Reputation: 3455
I am looking for a way, using static analysis of two JavaScript functions, to tell if they are the same. Let me define multiple definitions of "the same".
Level 1: The functions are the same except for possible different whitespace, e.g. TABS, CR, LF and SPACES.
Level 2 The functions may have different whitespace like Level 1, but also may have different variable names.
Level 3 ???
For level one, I think I could just remove all (non-literal, which may be tough) whitespace from each string containing the two JS function definitions, and then compare the strings.
For level two, I think I would need to use something like SpiderMonkey's parser to generate a two parse trees, and then write a comparer which walks the trees and allows variables to have different names.
[Edit] Williham, makes a good point below. I do mean identical. Now, I'm looking for some practical strategies, particularly with regards to using parse trees.
Upvotes: 3
Views: 457
Reputation: 95392
See my company's (Semantic Designs) Smart Differencer tool.
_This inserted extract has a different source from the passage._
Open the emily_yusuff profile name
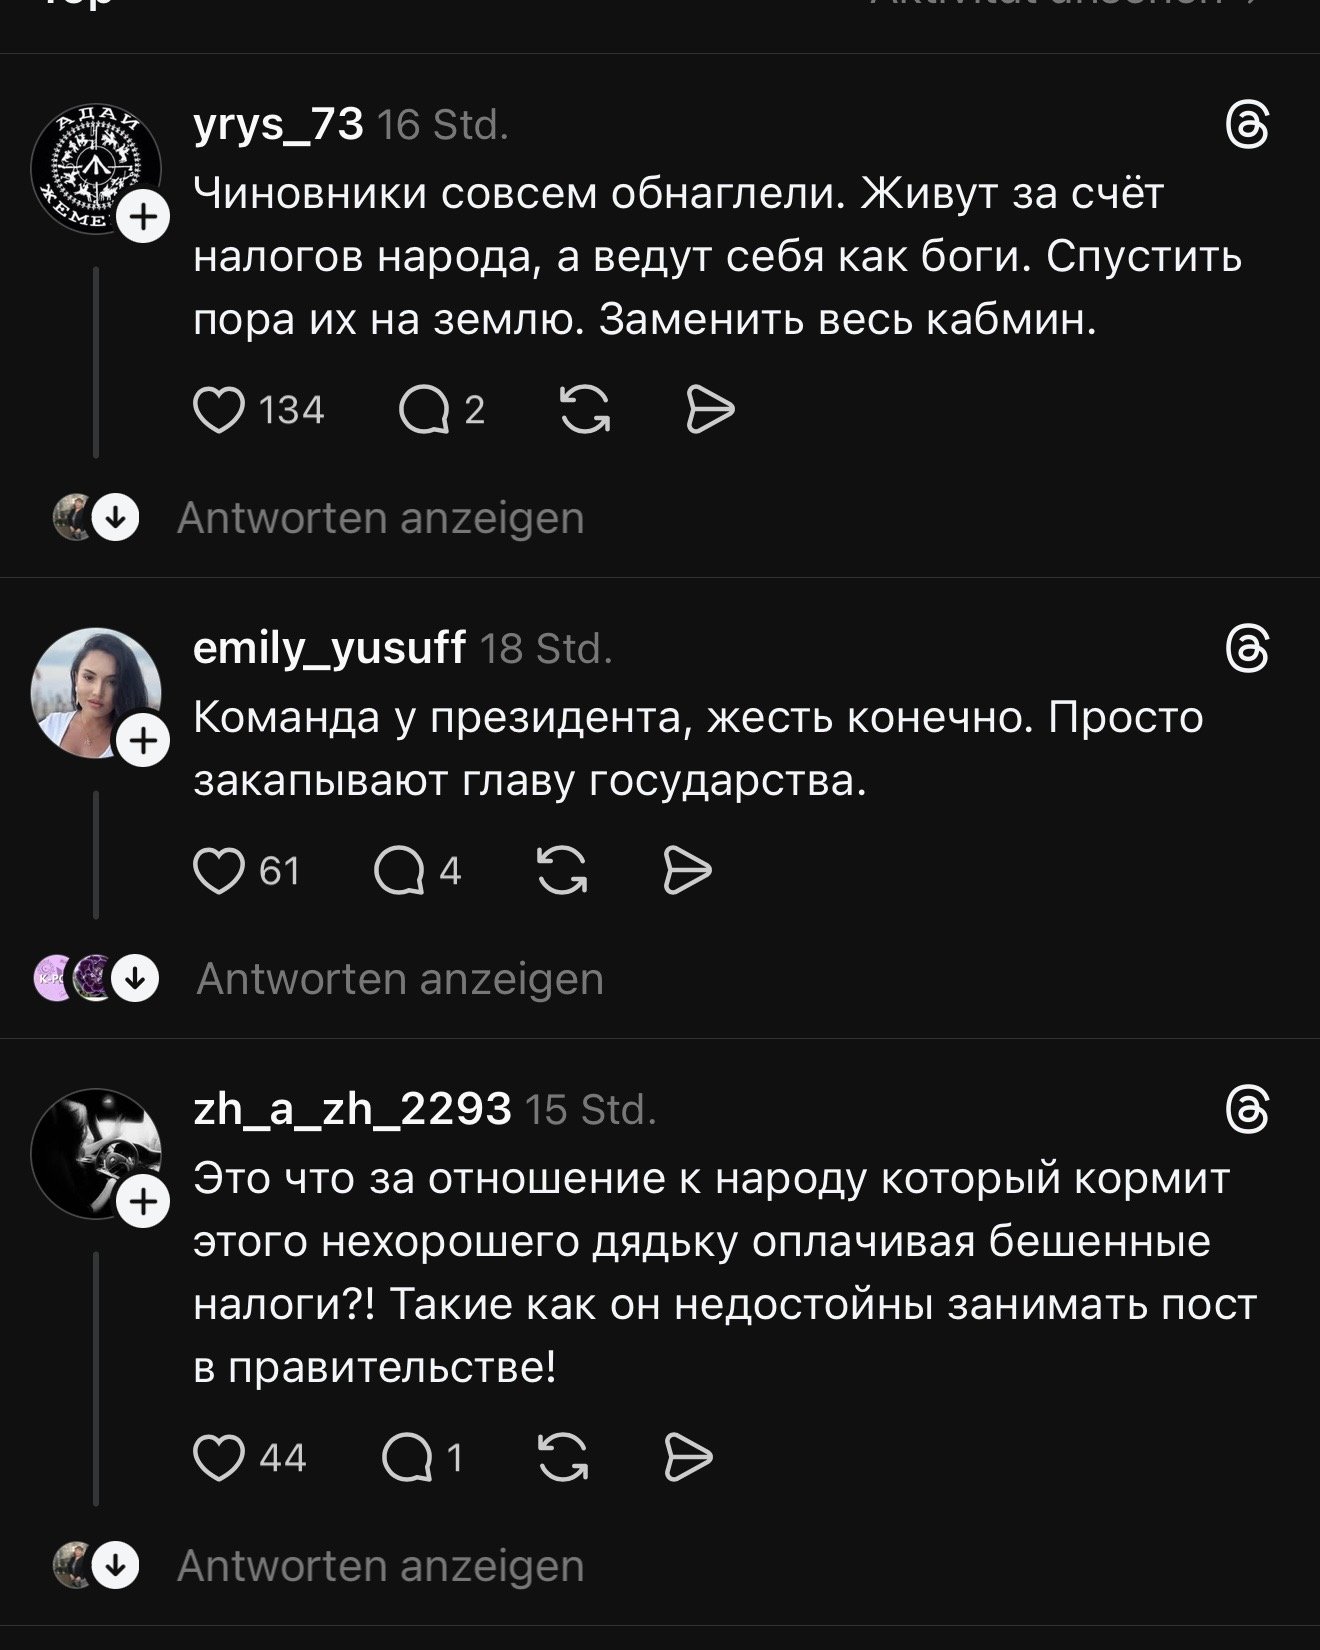 click(x=329, y=649)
This family of tools parses source code according to compiler-level-detail grammar for the language of interest (in your case, JavaScript), builds ASTs, and then compares the ASTs (which effectively ignores whitespace and comments). Literal values are normalized, so it doesn't matter how they are "spelled"; 10E17 has the same normalized value as 1E18.
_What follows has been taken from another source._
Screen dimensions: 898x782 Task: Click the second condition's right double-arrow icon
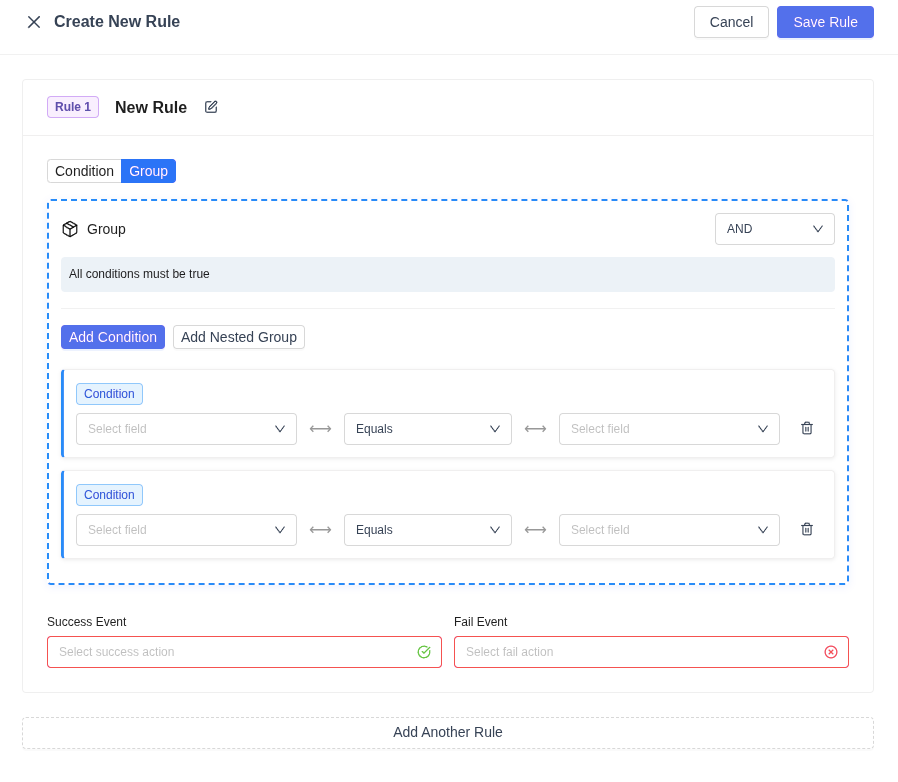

If the two trees are the same, it will tell you "no differences". If they differ by a consistent renaming of an identifier, the tool will tell you the consisten renaming and the block in which it occurs. Other differences are reported as language-element (identifier, statement, block, class,...) insertions, deletions, copies, or moves. The goal is to report the small set of deltas that plausibly explain the differences. You can see examples for a number of languages at the web site.
You can't in practice go much beyond this; to determine if two functions compute the same answer, in principle you have to solve the halting problem. You might be able to detect where two language elements that are elements of a commutative list, can be commuted without effect; we're working on this. You might be able to apply normalization rewrites to canonicalize certain forms (e.g., map all multiple declarations into a sequence of lexically sorted single declarations). You might be able to convert the source code into its equivalent set of dataflows, and do a graph isomorphism match (the Programmer's Apprentice from MIT back in the 1980's proposed to do this, but I don't think they ever got there).
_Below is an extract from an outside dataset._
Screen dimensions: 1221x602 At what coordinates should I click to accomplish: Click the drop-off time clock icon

All of there are more work to do than you might expect.
Upvotes: 1
Reputation: 29019
Reedit:
To expound on my suggestion for determining identical functions, the following flow can be suggested:
Level 1: Remove any whitespace that is not part of a string literal; insert newlines after each {
, ;
and }
and compare. If equal; the functions are identical, if not:
Level 2: Move all variable declarations and assignments that don't depend on the state of other variables defined in the same scope to the start of the scope they are declared in (or if not wanting to actually parse the JS; the start of the braces); and order them by line length; treating all variable names as being 4 characters long, and falling back to alphabetical ordering ignoring variable names in case of tied lengths. Reorder all collections in alphabetical order, and rename all variables vSNN
, where v is literal, S is the number of nested braces and NN is the order in which the variable was encountered.
Compare; if equal, the functions are identical, if not:
Level 3: Replace all string literals with "sNN"
, where "
and s
are literal, and NN
is the order in which the string was encountered. Compare; if equal, the functions are identical, if not:
Level 4: Normalize the names of any functions known to be the same by using the name of the function with the highest priority according to alphabetical order (in the example below, any calls to p_strlen()
would be replaced with c_strlen()
. Repeat re-orderings as per level 1 if necessary. Compare; if equal, the functions are identical, if not; the functions are almost certainly not identical.
Original answer:
I think you'll find that you mean "identical", not "the same".
The difference, as you'll find, is critical:
Two functions are identical if, following some manner of normalization, (removing non-literal whitespace, renaming and reordering variables to a normalized order, replacing string literals with placeholders, …) they compare to literally equal.
Two functions are the same if, when called for any given input value they give the same return value. Consider, in the general case, a programming language which has counted, zero-terminated strings (hybrid Pascal/C strings, if you will). A function p_strlen(str)
might look at the character count of the string and return that. A function c_strlen(str)
might count the number of characters in the string and return that.
While these functions certainly won't be identical, they will be the same: For any given (valid) input value they will give the same value.
My point is:
Determining wether two functions are identical (what you seem to want to achieve) is a (moderately) trivial problem, done as you describe.
Determining wether two functions are truly the same (what you might actually want to achieve) is non-trivial; in fact, it's downright Hard, probably related to the Halting Problem, and not something that can be done with static analysis.
Edit: Of course, functions that are identical are also the same; but in a highly specific and rarely useful way for complete analysis.
Upvotes: 3
Reputation: 8160
Your approach for level 1 seems reasonable.
For level 2, how about do some rudimentary variable substitution on each function and then do approch for level 1? Start at the beginning and for each variable declaration you encounter rename them to var1, var2, ... varX
.
This does not help if the functions declare variables in different orders... var i
and var j
may be used the same way in both functions but are declared in different orders. Then you are probably left doing a comparison of parse trees like you mention.
Upvotes: 1